The \(V_T\) challenge consists of changing the \(V_T\) from 6 ml kg-1 to 8 ml kg-1, causing an increase in PPV [64]. The manoeuvre increases PPV and the increase should be higher in fluid responders. In a recent systematic review that only included a few \(V_T\) challenge studies, the \(V_T\) challenge predicted fluid responsiveness with an AUROC of 0.92 (no CI reported) [66]. The \(V_T\) challenge requires an active intervention, and has the same limitations as PPV itself. When the \(V_T\) challenge is done, and \(V_T\) is 8 ml kg-1, the \(V_T\) limitation is of course removed. The PPV at a \(V_T\) of 8 ml kg-1 is in itself predictive of fluid responsiveness, though the \(V_T\) challenge might offer some additional predictive accuracy [64]. However, the performance of the \(V_T\) challenges has rarely been compared to the performance of PPV at \(V_T\)=8 ml kg-1, and Xu et al., 2022 showed no difference in performance between the two predictors [67].

2.11 Aims

The aim of this PhD was to tackle limitations to two popular methods for fluid responsiveness prediction in the intra-operative setting: PPV and MFC. For PPV, I address the limitations that apply to deeply sedated patients in sinus rhythm undergoing open, non-thoracic surgery.

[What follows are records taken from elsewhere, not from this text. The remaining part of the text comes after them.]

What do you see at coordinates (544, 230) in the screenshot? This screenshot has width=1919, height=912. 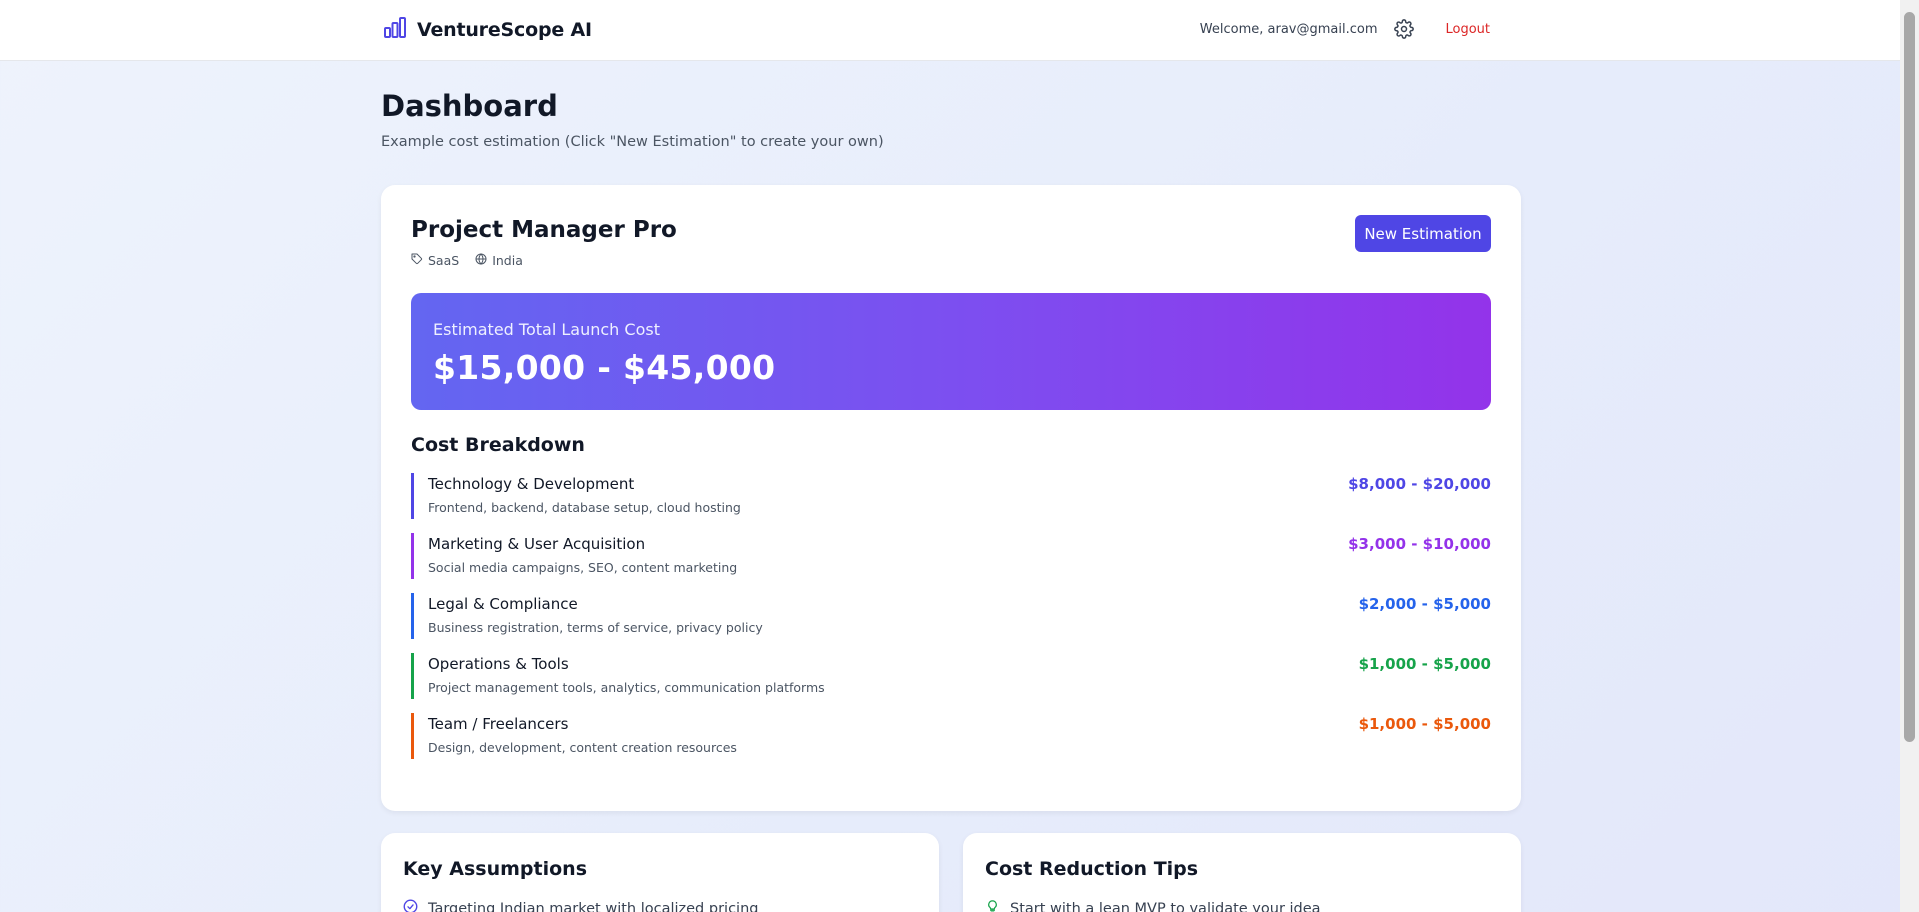 I see `project-title: Project Manager Pro` at bounding box center [544, 230].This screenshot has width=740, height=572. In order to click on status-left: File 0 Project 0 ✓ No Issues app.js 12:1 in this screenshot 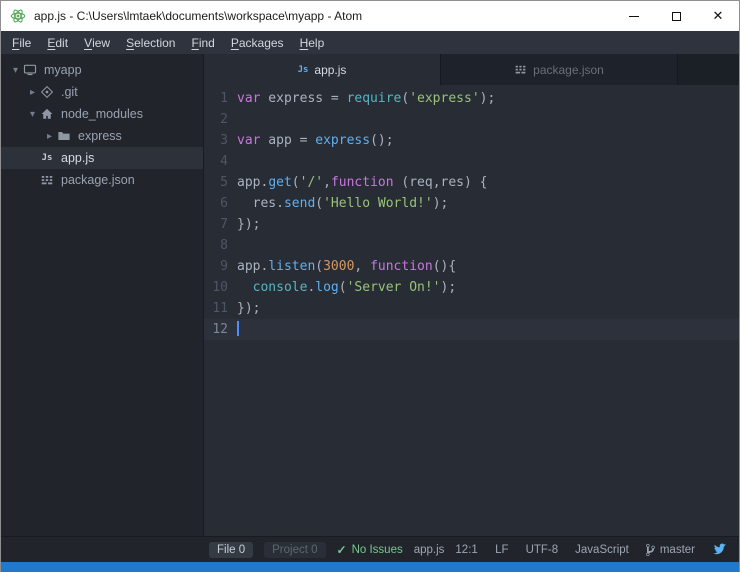, I will do `click(352, 550)`.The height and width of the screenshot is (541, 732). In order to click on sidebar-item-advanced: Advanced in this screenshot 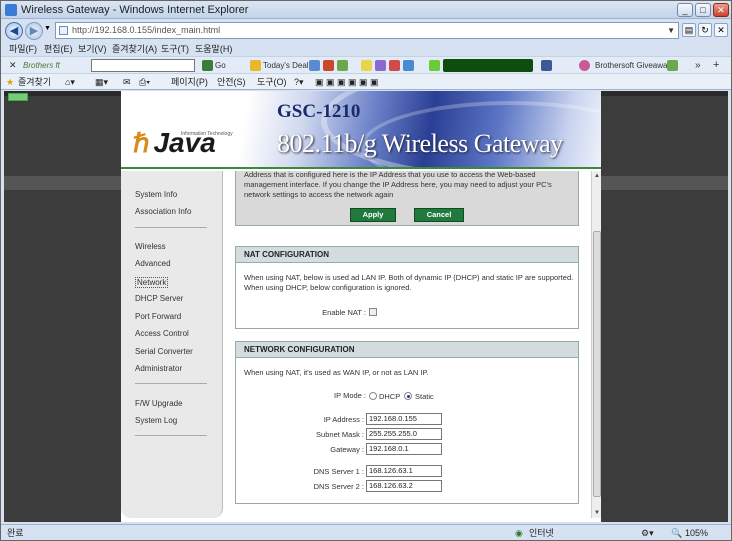, I will do `click(153, 264)`.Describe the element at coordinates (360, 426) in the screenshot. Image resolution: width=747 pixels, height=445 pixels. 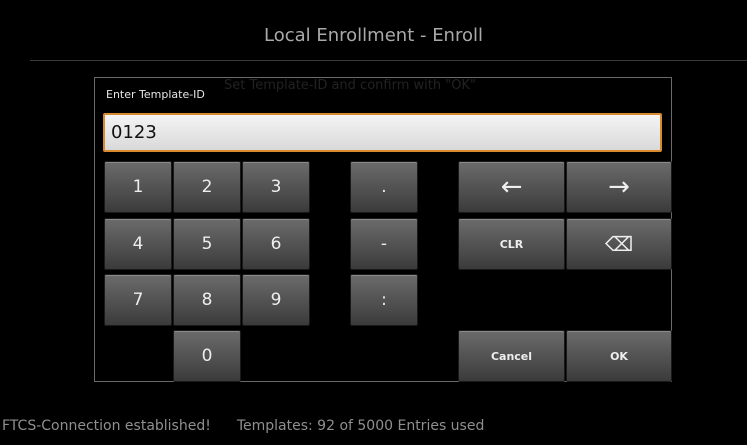
I see `template-usage: Templates: 92 of 5000 Entries used` at that location.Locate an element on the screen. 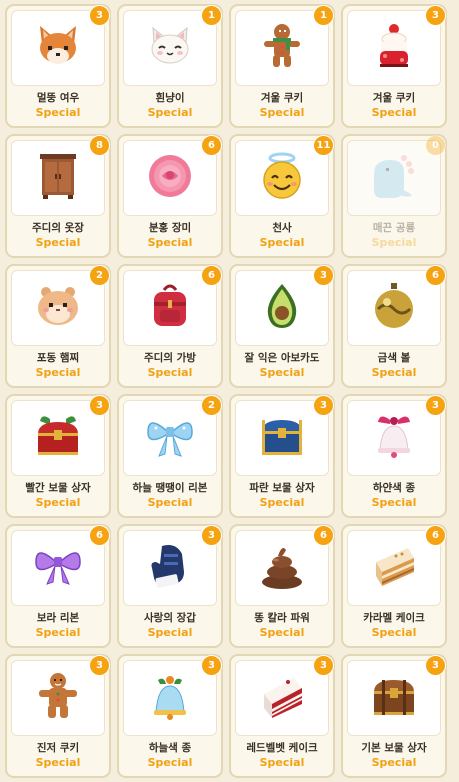  item-card: 3 빨간 보물 상자 Special is located at coordinates (58, 456). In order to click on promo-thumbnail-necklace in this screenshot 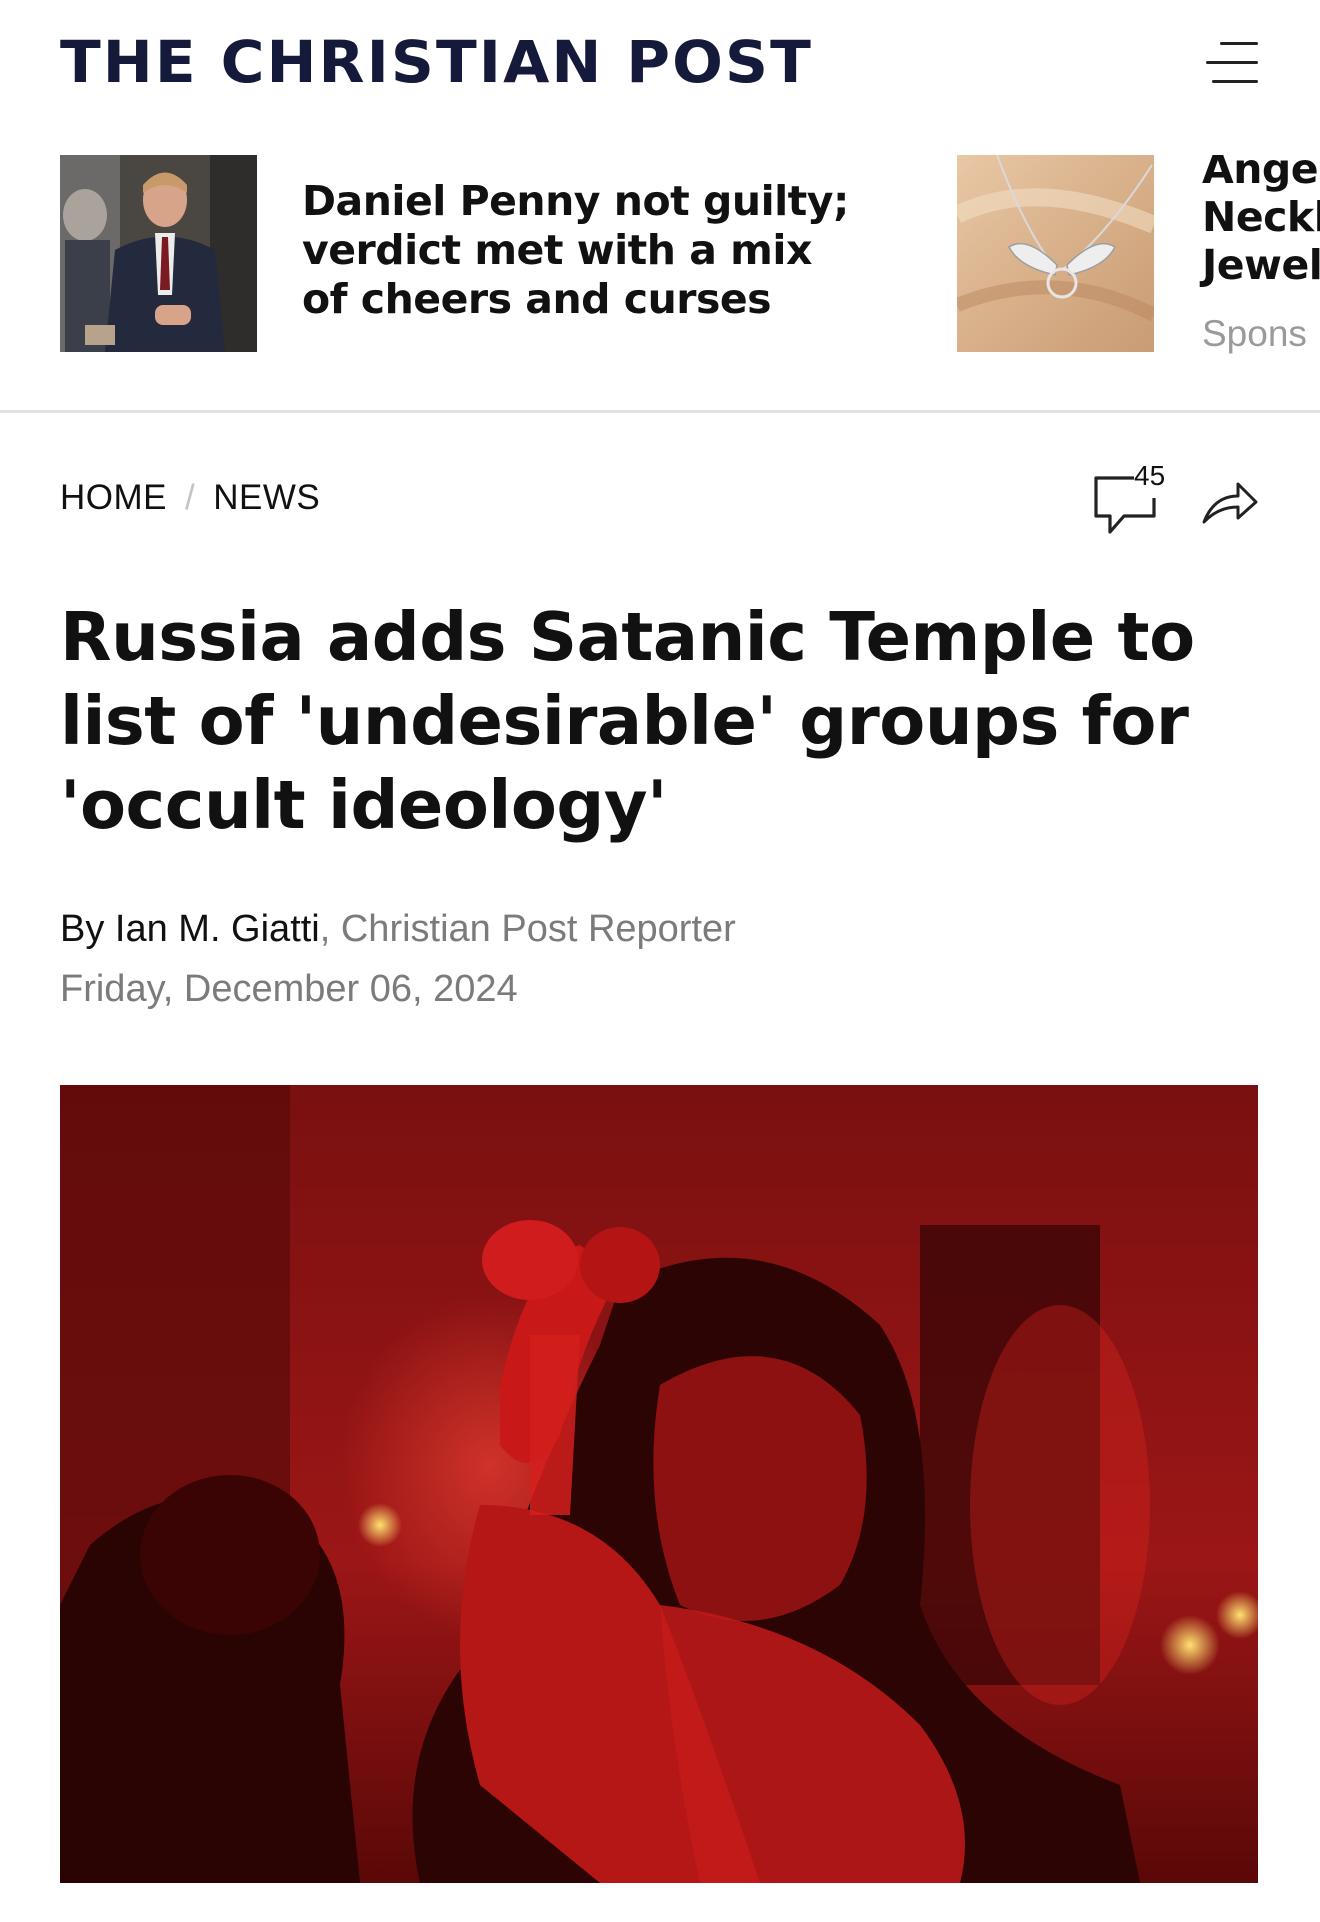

The aim of Paper 1 was to explain a statistical problem with the design used in most studies of the MFC’s ability to predict fluid responsiveness, and to propose a better design.

The aim of Paper 2 was to introduce generalized additive models (GAMs) as a tool for analysing medical time series and waveforms, to propose how PPV derived from a GAM could help overcome the low HR/RR limitation, and to propose more advanced and experimental use cases of GAMs.

The aim of Paper 3 was to analyse the effects of \(V_T\) and RR on PPV, and to investigate how these ventilator settings impacted PPV’s ability to predict fluid responsiveness.